The concern is real say environmentalists and academics worried that decades of vital research will slip from public view when Donald Trump officially takes office in the new year.
On Saturday professors from the University of Toronto’s Technoscience Research Unit and academics from New York and Philadelphia came together for a “guerrilla archiving event” in Toronto aimed at saving some of that environmental data.
“This data is data that is about communities, it’s data about things that cross jurisdictions like rivers. It’s data about our air and our water,” said professor Michelle Murphy, with the University of Toronto.
She and a team of academics and volunteers selected and organized data for preservation by the Internet Archive, a San Francisco-based nonprofit digital library.
Its End of Term web archive preserves government websites that are at risk of disappearing when government administrations change.
The team was also developing systems and processes that would serve as a template allowing other universities to save important government data more easily moving forward.

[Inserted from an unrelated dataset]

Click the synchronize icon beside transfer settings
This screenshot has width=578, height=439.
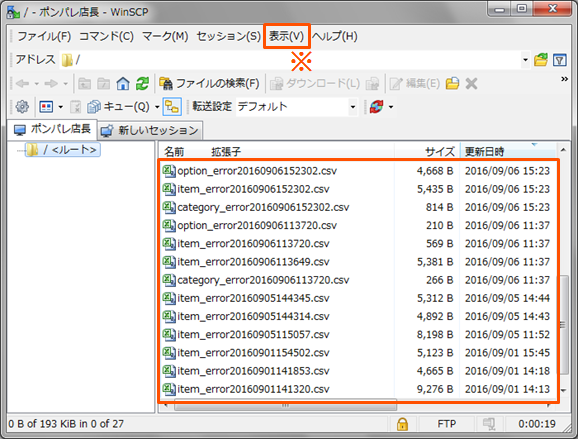(x=376, y=107)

Most scientists agree data around compliance with environmental regulations and environmental monitoring is crucial for human health.
“What I think is going to happen is that programs are going to be shuttered, and so when programs are shuttered we have the care and public accessibility of that data pulled back.” But the group doesn’t feel the data will be deleted altogether.

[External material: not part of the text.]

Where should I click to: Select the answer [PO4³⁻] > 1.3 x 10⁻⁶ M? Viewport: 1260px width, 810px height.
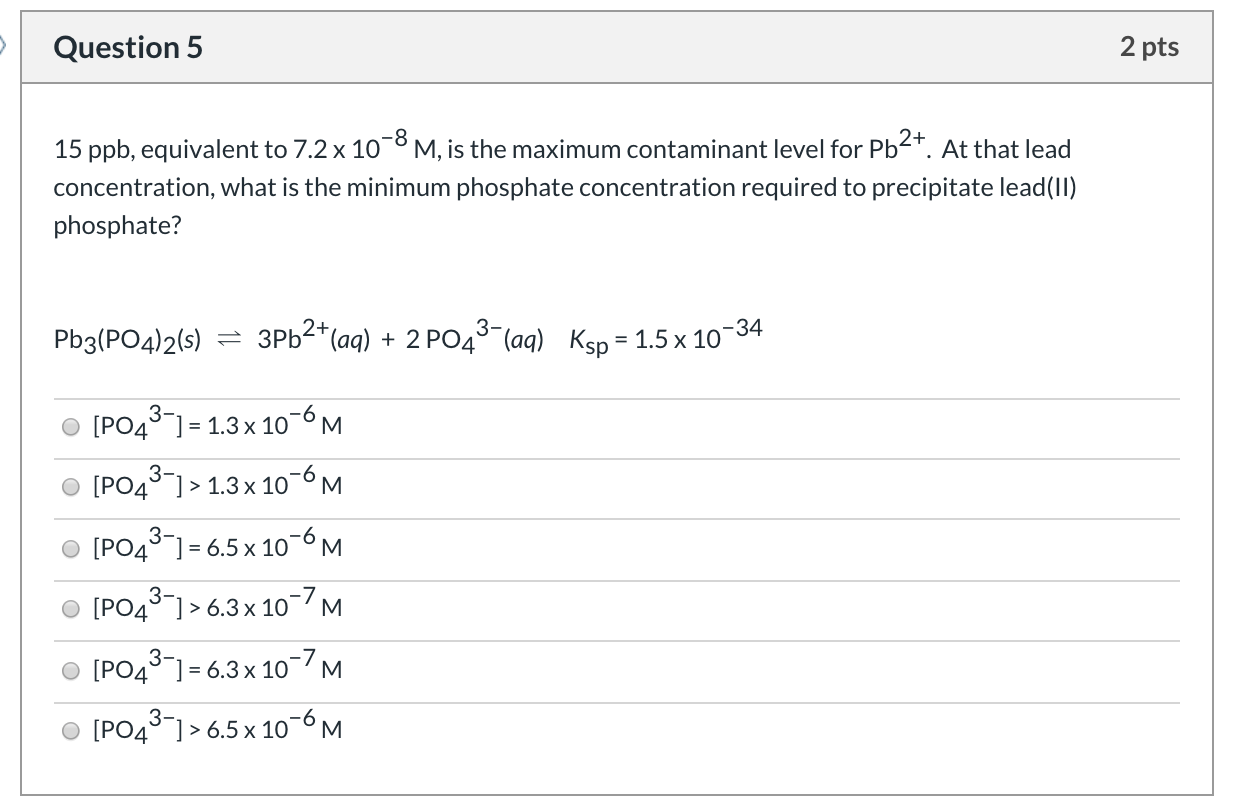[x=70, y=487]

“It’s a race against time. It’s not necessarily like it’s going to happen on January 20, but I think we’re going to see changes by February 20,” said Murphy.
Many have expressed concerns after Trump selected Scott Pruitt, Oklahoma’s attorney general, as head of the Environmental Protection Agency.

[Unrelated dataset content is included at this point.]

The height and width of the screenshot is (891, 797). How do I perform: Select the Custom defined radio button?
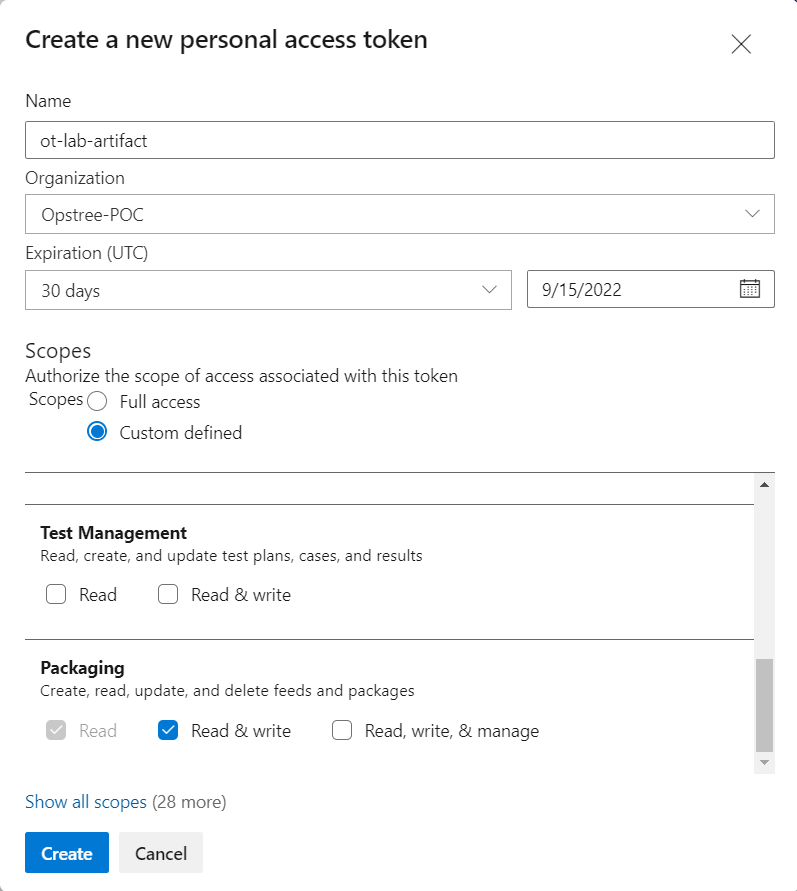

READ MORE: Trump team’s climate change witch hunt ignored by US Energy Department
Pruitt has said the debate on climate change “is far from settled” and he’s currently suing the agency he’s tasked with overseeing because he says its regulations are hindering economic progress.
“Science, and this evidence, is a common human heritage. And so it doesn’t just belong to the U.S.,” said Price.
Murphy added that Canadians learned a lesson from the years when the federal Conservatives were in power under Stephen Harper.
“We saw scientists muzzled, we saw data being pulled back from public access,” she said. “We’re expecting to see very similar things in the United States.”
Today’s event was the first “archive-a-thon” and will serve as a foundation for others in the U.S.